In March of 2013, the IRS issued Revenue Procedure 2013-22, which set out new procedures for the IRS to issue opinion and advisory letters for pre-approved plan documents for Code Section 403(b) retirement plans (i.e., prototype and volume submitter plan documents). The IRS does not issue determination letters on individually designed Code Section 403(b) retirement plans.
Revenue Procedure 2013-22 also included information about a remedial amendment period that would allow a plan sponsor to retroactively correct defects in the form of its Code Section 403(b) plan document, provided that the correction is made prior to the end of the remedial amendment period. For this purpose, a "defect" is a provision, or absence of a required provision, that causes the plan to fail to satisfy the requirements of Code Section 403(b). Generally, the remedial amendment period is available only if an employer adopted a written plan document intended to satisfy the requirements of Code Section 403(b) on or before January 1, 2010 or, if later, the first day of the plan's effective date. Revenue Procedure 2013-22 provided that any defect must be corrected on or before the last day of the remedial amendment period. However, the guidance did not state when the last day of the remedial amendment period would occur.
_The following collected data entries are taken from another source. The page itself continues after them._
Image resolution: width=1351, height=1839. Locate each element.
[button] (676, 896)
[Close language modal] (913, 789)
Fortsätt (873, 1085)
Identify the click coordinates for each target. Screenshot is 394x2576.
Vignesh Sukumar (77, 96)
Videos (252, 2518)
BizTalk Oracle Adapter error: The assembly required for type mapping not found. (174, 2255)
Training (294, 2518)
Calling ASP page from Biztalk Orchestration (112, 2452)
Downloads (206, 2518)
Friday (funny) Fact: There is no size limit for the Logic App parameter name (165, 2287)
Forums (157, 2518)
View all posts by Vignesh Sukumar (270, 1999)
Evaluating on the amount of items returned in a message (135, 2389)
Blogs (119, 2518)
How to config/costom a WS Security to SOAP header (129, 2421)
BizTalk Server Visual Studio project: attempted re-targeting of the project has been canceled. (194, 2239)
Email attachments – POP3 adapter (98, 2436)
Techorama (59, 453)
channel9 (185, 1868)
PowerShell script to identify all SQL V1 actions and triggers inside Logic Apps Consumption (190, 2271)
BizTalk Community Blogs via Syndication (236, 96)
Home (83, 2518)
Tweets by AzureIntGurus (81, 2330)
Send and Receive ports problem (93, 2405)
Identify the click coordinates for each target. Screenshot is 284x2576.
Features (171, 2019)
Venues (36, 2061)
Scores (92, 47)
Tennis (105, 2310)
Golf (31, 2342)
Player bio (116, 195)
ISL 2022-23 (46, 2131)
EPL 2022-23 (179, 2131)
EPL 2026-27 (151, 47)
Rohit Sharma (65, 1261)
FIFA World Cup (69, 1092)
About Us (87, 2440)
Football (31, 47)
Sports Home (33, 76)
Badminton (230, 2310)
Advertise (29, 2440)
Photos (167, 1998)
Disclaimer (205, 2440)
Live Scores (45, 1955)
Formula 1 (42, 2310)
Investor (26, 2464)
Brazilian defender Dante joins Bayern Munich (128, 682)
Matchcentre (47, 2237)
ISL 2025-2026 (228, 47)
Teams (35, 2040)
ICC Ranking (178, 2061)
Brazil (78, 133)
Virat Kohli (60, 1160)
The Last Day of the Remedial Amendment Period Announced
With the issuance of Revenue Procedure 2017-18, the IRS announced that the last day of the remedial amendment period for Code Section 403(b) retirement plans will be March 31, 2020. Therefore, if the form of a Code Section 403(b) retirement plan does not satisfy the requirements of Code Section 403(b) during the remedial amendment period but is properly retroactively amended by March 31, 2020, the plan will be considered to have satisfied the requirements for the entire remedial amendment period (which begins on January 1, 2010 or, if later, the effective date of the plan). Generally, a Code Section 403(b) retirement plan will automatically satisfy the IRS requirements that the form of the document complies with the Code Section 403(b) if the plan sponsor adopts a pre-approved plan document on or before the last day of the remedial amendment period.
According to Revenue Procedure 2017-18, the Department of Treasury and IRS intend to issue future guidance with respect to the timing of Code Sec. 403(b) retirement plan amendments made after Mar. 31, 2020.